(Saved entries)
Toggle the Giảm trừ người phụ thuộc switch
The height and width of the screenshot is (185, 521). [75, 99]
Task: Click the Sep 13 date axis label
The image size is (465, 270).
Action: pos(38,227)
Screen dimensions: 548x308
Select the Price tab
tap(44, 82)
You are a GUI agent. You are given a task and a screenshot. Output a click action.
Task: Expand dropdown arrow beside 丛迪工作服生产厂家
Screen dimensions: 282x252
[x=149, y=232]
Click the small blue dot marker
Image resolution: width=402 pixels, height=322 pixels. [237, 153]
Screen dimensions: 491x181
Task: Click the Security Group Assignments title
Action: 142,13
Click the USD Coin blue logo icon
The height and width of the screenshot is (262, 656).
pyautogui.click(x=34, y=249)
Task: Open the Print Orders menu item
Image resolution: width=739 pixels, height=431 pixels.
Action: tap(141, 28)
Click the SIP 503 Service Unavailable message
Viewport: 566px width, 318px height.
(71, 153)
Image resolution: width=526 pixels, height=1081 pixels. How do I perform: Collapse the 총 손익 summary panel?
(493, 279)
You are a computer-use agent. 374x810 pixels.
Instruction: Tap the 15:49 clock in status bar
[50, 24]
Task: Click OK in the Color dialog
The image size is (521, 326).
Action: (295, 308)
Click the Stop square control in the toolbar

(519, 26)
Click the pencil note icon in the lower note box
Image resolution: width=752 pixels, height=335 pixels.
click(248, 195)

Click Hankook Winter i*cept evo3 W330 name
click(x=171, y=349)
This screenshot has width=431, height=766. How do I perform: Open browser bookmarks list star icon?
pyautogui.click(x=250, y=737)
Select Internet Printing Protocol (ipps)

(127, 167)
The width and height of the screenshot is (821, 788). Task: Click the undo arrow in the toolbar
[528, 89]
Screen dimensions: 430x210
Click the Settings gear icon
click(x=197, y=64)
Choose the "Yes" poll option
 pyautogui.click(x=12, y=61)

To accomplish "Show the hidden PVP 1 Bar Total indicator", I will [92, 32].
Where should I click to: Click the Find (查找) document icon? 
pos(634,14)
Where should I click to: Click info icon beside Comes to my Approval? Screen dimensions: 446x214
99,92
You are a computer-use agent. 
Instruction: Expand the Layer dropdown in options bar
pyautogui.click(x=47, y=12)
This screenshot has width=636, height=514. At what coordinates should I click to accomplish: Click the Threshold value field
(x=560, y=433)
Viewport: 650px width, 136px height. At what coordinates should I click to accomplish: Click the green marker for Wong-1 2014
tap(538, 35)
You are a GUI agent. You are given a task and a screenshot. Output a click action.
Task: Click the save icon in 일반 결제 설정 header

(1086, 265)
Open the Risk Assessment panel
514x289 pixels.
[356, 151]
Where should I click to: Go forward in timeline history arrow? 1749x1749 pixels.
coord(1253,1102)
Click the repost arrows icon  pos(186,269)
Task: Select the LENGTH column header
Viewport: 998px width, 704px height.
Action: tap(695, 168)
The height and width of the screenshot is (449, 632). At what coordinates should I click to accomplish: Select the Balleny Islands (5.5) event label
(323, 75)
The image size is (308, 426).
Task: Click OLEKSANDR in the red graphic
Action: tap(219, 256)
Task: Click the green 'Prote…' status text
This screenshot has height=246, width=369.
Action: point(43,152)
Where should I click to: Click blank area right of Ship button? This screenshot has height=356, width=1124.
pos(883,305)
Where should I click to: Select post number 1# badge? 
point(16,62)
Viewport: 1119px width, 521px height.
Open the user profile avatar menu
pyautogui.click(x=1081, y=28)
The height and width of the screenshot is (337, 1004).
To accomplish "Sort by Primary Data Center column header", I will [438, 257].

WHAT IS EXPECTED:
None of the records may be skipped; each is to be repeated exactly.

RESPONSE AREA:
Toggle the Giảm trừ người phụ thuộc switch
The height and width of the screenshot is (185, 521). [75, 99]
Task: Click the Sep 13 date axis label
The image size is (465, 270).
Action: pos(38,227)
Screen dimensions: 548x308
Select the Price tab
tap(44, 82)
You are a GUI agent. You are given a task and a screenshot. Output a click action.
Task: Expand dropdown arrow beside 丛迪工作服生产厂家
Screen dimensions: 282x252
[x=149, y=232]
Click the small blue dot marker
Image resolution: width=402 pixels, height=322 pixels. [237, 153]
Screen dimensions: 491x181
Task: Click the Security Group Assignments title
Action: 142,13
Click the USD Coin blue logo icon
The height and width of the screenshot is (262, 656).
pyautogui.click(x=34, y=249)
Task: Open the Print Orders menu item
Image resolution: width=739 pixels, height=431 pixels.
Action: tap(141, 28)
Click the SIP 503 Service Unavailable message
Viewport: 566px width, 318px height.
(71, 153)
Image resolution: width=526 pixels, height=1081 pixels. How do I perform: Collapse the 총 손익 summary panel?
(493, 279)
You are a computer-use agent. 374x810 pixels.
Instruction: Tap the 15:49 clock in status bar
[50, 24]
Task: Click OK in the Color dialog
The image size is (521, 326).
Action: (295, 308)
Click the Stop square control in the toolbar

(519, 26)
Click the pencil note icon in the lower note box
Image resolution: width=752 pixels, height=335 pixels.
click(248, 195)

Click Hankook Winter i*cept evo3 W330 name
click(x=171, y=349)
This screenshot has width=431, height=766. How do I perform: Open browser bookmarks list star icon?
pyautogui.click(x=250, y=737)
Select Internet Printing Protocol (ipps)

(127, 167)
The width and height of the screenshot is (821, 788). Task: Click the undo arrow in the toolbar
[528, 89]
Screen dimensions: 430x210
Click the Settings gear icon
click(x=197, y=64)
Choose the "Yes" poll option
 pyautogui.click(x=12, y=61)

To accomplish "Show the hidden PVP 1 Bar Total indicator", I will [92, 32].
Where should I click to: Click the Find (查找) document icon? 
pos(634,14)
Where should I click to: Click info icon beside Comes to my Approval? Screen dimensions: 446x214
99,92
You are a computer-use agent. 
Instruction: Expand the Layer dropdown in options bar
pyautogui.click(x=47, y=12)
This screenshot has width=636, height=514. At what coordinates should I click to accomplish: Click the Threshold value field
(x=560, y=433)
Viewport: 650px width, 136px height. At what coordinates should I click to accomplish: Click the green marker for Wong-1 2014
tap(538, 35)
You are a GUI agent. You are given a task and a screenshot. Output a click action.
Task: Click the save icon in 일반 결제 설정 header

(1086, 265)
Open the Risk Assessment panel
514x289 pixels.
[356, 151]
Where should I click to: Go forward in timeline history arrow? 1749x1749 pixels.
coord(1253,1102)
Click the repost arrows icon  pos(186,269)
Task: Select the LENGTH column header
Viewport: 998px width, 704px height.
Action: tap(695, 168)
The height and width of the screenshot is (449, 632). At what coordinates should I click to accomplish: Select the Balleny Islands (5.5) event label
(323, 75)
The image size is (308, 426).
Task: Click OLEKSANDR in the red graphic
Action: tap(219, 256)
Task: Click the green 'Prote…' status text
This screenshot has height=246, width=369.
Action: point(43,152)
Where should I click to: Click blank area right of Ship button? This screenshot has height=356, width=1124.
pos(883,305)
Where should I click to: Select post number 1# badge? 
point(16,62)
Viewport: 1119px width, 521px height.
Open the user profile avatar menu
pyautogui.click(x=1081, y=28)
The height and width of the screenshot is (337, 1004).
To accomplish "Sort by Primary Data Center column header", I will [438, 257].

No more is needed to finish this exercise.